→ Required action
Across the material below, say how many lines contain the string "will", and add no other words.

Input START

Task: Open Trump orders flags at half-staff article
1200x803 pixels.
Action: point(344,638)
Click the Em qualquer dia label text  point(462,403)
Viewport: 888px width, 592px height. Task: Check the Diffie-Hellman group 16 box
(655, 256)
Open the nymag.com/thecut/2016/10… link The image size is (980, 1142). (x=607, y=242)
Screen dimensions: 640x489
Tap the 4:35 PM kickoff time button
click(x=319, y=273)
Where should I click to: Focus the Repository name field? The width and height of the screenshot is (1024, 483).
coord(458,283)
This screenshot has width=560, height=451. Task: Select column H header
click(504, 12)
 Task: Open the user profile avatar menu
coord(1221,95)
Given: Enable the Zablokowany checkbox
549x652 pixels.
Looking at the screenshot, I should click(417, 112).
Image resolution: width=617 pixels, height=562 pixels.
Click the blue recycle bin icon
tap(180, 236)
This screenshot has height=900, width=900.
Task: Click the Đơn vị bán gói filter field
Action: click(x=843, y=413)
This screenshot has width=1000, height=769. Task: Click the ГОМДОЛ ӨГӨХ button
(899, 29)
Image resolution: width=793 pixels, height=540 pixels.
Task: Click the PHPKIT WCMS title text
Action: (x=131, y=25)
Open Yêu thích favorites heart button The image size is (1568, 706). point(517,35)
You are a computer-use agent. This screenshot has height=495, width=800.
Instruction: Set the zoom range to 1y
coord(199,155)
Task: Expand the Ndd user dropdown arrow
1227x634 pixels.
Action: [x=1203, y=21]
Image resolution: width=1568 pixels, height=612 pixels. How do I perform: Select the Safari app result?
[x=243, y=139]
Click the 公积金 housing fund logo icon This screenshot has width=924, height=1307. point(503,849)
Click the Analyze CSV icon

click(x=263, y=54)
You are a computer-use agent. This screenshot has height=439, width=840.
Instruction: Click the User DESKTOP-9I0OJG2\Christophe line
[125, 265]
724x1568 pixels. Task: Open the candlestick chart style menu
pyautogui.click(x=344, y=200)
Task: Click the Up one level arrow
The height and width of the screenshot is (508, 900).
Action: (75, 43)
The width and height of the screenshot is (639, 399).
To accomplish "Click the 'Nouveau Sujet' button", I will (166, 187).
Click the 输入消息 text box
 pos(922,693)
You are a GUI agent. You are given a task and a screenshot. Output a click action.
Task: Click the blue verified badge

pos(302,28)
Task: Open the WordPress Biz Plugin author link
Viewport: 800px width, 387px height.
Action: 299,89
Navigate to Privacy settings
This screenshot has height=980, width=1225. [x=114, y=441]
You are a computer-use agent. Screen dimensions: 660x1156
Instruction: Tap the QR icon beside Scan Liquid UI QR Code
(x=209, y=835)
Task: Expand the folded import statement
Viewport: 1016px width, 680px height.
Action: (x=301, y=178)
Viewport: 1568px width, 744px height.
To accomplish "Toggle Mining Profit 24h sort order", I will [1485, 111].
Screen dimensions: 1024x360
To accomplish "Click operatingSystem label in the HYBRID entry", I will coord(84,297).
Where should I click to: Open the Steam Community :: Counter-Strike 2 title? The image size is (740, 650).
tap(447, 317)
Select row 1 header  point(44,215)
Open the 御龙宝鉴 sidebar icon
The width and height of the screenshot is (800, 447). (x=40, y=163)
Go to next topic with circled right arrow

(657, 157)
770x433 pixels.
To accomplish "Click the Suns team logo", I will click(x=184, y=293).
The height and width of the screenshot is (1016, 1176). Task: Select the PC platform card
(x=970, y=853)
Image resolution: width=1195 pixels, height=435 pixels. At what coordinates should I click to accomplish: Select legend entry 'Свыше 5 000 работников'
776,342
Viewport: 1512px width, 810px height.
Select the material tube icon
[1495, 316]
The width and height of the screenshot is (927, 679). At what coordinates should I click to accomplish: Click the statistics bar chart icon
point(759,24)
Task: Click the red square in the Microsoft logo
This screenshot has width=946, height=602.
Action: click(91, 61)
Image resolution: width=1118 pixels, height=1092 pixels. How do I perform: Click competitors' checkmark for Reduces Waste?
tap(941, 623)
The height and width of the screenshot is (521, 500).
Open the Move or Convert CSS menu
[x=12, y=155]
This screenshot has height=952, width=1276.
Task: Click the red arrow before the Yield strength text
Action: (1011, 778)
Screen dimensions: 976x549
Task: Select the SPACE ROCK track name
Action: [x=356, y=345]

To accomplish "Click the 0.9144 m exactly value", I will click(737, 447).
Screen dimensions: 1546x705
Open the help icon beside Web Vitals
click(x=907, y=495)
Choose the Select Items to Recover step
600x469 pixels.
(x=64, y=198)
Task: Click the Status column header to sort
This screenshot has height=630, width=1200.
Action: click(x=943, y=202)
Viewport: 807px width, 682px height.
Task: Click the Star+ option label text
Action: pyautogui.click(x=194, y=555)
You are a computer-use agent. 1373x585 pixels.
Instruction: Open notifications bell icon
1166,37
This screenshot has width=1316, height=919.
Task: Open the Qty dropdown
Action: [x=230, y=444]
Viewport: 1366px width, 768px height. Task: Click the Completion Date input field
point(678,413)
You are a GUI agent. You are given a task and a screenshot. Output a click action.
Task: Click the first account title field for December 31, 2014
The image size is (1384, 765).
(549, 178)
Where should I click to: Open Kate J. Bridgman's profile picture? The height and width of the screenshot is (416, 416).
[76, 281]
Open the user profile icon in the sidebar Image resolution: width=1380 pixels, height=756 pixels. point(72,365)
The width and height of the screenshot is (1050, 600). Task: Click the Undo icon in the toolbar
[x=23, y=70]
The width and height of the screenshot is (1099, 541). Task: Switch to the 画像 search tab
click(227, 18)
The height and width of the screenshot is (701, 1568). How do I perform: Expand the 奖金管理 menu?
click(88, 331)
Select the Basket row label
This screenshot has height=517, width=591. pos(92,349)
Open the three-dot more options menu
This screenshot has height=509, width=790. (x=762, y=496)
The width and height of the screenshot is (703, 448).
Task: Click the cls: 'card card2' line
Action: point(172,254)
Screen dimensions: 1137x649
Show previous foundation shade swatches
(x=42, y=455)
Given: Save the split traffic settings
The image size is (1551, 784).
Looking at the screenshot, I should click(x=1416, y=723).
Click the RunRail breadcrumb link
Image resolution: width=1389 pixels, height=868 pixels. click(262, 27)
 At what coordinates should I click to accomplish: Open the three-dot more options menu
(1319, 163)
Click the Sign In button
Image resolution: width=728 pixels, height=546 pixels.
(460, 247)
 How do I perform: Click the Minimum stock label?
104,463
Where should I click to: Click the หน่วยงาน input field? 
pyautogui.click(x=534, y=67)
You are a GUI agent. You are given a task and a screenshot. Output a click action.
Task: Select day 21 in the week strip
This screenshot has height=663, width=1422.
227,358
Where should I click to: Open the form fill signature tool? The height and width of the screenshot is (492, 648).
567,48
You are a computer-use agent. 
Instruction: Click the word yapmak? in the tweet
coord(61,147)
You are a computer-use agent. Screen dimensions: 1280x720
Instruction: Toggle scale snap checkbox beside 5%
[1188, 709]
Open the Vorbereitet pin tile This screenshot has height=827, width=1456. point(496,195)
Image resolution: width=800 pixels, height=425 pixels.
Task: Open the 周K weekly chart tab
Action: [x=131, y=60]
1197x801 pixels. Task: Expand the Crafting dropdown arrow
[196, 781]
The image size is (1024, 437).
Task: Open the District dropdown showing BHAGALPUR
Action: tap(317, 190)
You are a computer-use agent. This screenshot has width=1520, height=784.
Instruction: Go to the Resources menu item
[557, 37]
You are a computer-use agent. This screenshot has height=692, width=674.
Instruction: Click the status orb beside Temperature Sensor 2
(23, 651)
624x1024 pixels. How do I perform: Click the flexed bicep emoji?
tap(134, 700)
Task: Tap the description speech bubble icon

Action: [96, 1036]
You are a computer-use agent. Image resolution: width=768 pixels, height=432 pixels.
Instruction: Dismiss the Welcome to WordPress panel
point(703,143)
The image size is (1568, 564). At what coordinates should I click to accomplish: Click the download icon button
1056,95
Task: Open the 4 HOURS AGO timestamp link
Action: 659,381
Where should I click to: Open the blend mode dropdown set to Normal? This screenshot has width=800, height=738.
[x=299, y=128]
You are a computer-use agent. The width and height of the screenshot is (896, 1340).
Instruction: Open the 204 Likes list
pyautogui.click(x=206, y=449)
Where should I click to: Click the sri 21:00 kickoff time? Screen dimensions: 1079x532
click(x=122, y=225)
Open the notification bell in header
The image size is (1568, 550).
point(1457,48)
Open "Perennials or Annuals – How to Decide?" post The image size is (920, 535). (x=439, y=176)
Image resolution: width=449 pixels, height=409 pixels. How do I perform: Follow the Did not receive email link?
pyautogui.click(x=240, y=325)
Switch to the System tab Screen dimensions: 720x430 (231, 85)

Input END

→ Exercise output
5